Milei, el equilibrio fiscal y la Ley de Murphy: si algo puede explotar, explotará
En Argentina, la economía no flota: flota hasta que se hunde. Y ayer, en cadena nacional, Javier Milei volvió a prometer un país libre de inflación, con equilibrio fiscal blindado y un Congreso castigado por gastar de más. El problema es que la Ley de Murphy no se deroga por decreto: si algo puede salir mal, saldrá mal… y probablemente un viernes a la noche, con el dólar subiendo en cuevas y redes.
El guion de anoche
Milei presentó sus medidas estrella:
- Prohibir por ley que el Tesoro pida dinero al Banco Central.
- Vetar aumentos votados para jubilados y personas con discapacidad.
- Sancionar a legisladores que aprueben presupuestos con déficit.
Con un tono de advertencia casi cinematográfico, lanzó: “Si quieren volver atrás me van a tener que sacar con los pies para adelante”. La frase sonó fuerte, pero la historia económica argentina —y Murphy— ya nos enseñaron que los planes perfectos en el papel no sobreviven intactos al primer cimbronazo del mercado.
Voces a favor… hasta que se corte la luz
Desde su gabinete lo ovacionaron: Patricia Bullrich pidió “votar bien para seguir el cambio”, Caputo tuiteó un “super mega giga discurso”, Sturzenegger celebró la firmeza y Martín Menem habló de “pintar de violeta el país”. Pero Murphy tiene un apunte para ellos: cuanto más perfecta parece la coreografía, más probable es que alguien pise el cable del sonido.
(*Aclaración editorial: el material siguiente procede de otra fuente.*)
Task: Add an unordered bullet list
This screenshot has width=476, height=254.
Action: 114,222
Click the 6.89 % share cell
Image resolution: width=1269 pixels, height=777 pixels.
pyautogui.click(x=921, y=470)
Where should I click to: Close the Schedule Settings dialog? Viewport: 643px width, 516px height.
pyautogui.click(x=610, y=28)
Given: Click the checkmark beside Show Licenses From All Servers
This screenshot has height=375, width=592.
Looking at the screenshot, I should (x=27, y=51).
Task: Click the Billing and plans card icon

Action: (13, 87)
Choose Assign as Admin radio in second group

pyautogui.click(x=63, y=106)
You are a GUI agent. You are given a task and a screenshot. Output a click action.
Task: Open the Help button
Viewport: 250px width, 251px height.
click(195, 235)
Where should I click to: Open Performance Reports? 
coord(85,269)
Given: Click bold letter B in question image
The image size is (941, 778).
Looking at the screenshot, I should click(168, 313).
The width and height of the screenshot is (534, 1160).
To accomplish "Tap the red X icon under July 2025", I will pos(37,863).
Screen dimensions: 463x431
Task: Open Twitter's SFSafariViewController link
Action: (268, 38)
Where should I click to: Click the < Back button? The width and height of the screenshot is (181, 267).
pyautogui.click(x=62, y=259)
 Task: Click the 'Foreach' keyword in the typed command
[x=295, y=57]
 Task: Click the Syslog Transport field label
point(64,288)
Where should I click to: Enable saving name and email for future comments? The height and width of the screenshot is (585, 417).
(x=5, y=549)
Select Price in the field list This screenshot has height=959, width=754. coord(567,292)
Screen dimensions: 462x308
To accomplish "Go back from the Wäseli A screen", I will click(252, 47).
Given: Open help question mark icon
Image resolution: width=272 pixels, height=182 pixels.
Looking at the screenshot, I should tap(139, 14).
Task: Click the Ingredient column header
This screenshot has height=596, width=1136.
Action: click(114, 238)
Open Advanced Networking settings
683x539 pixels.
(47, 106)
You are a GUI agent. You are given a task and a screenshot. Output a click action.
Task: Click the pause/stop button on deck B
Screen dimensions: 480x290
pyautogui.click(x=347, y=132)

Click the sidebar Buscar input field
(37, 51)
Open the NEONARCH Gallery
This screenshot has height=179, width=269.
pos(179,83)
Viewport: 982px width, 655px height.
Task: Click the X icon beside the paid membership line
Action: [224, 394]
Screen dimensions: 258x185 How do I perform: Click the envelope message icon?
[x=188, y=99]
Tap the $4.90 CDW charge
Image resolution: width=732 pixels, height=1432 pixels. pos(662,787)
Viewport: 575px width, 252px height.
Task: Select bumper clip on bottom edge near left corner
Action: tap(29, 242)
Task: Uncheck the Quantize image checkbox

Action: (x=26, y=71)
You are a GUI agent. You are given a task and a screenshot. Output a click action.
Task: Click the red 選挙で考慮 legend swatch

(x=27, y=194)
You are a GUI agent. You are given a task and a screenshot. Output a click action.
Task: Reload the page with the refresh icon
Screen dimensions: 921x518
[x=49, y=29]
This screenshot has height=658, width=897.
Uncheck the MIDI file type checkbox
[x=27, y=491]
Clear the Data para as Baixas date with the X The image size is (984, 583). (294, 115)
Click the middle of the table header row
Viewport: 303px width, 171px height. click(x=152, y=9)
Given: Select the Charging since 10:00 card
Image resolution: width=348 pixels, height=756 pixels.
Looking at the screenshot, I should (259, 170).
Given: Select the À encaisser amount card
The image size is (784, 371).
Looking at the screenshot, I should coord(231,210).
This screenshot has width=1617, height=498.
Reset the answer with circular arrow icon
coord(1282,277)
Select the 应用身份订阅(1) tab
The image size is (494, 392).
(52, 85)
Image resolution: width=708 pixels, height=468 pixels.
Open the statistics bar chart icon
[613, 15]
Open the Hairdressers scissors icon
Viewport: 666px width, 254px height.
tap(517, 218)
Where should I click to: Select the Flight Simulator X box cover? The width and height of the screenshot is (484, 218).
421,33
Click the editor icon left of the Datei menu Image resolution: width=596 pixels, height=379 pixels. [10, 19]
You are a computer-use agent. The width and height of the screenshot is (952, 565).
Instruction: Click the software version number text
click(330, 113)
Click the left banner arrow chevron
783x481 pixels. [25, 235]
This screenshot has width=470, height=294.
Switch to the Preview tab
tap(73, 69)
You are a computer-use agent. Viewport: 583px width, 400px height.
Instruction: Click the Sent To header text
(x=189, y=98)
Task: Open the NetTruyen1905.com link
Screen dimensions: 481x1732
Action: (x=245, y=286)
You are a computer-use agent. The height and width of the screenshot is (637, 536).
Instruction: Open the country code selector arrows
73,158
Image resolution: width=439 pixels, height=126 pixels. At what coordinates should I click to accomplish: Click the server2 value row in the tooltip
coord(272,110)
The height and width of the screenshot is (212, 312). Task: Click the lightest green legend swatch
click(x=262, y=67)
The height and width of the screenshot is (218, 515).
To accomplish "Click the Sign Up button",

La oposición ya escribió el epílogo
Julia Strada acusó a Milei de culpar al Congreso de su propia inflación. Santoro habló de fanatismo ideológico. Bregman lo tildó de ilegal y monárquico. Kicillof directamente lo catalogó de “delirio cósmico”. Murphy, otra vez, sonríe: cuanto más polarizada la discusión, más probable que el resultado no guste a nadie.
La economía como laboratorio Murphy
La teoría económica dice que los precios dependen de cuatro factores: dólar, interés, salario y renta de la tierra. En la práctica, los cuatro están intervenidos por el Estado. Milei promete libertad, pero ajusta cada variable desde el tablero central. Murphy advierte: si tu sistema depende de que todo salga bien, preparate para que todo salga mal al mismo tiempo.
El déjà vu del archivo
Las frases históricas sobre el dólar son la prueba empírica de que Murphy vive en Buenos Aires:
- “El que apuesta al dólar pierde” (Sigaut, 1981).
- “No va a haber devaluación” (Francos, 2024).
- “Ni loco compraría dólares” (Sandleris, 2018).
Todas dichas poco antes de una crisis. Como diría Murphy: si algo puede darse vuelta, se va a dar vuelta… y más rápido de lo que creés.
Conclusión inevitable
Podrán blindar leyes, vetar aumentos y sancionar legisladores. Podrán gritar “¡Viva la libertad!” hasta quedarse sin voz. Pero la economía argentina tiene memoria, y la Ley de Murphy, paciencia.
Y en este país, cuando el relato y la realidad se chocan, el resultado no es diálogo: es incendio.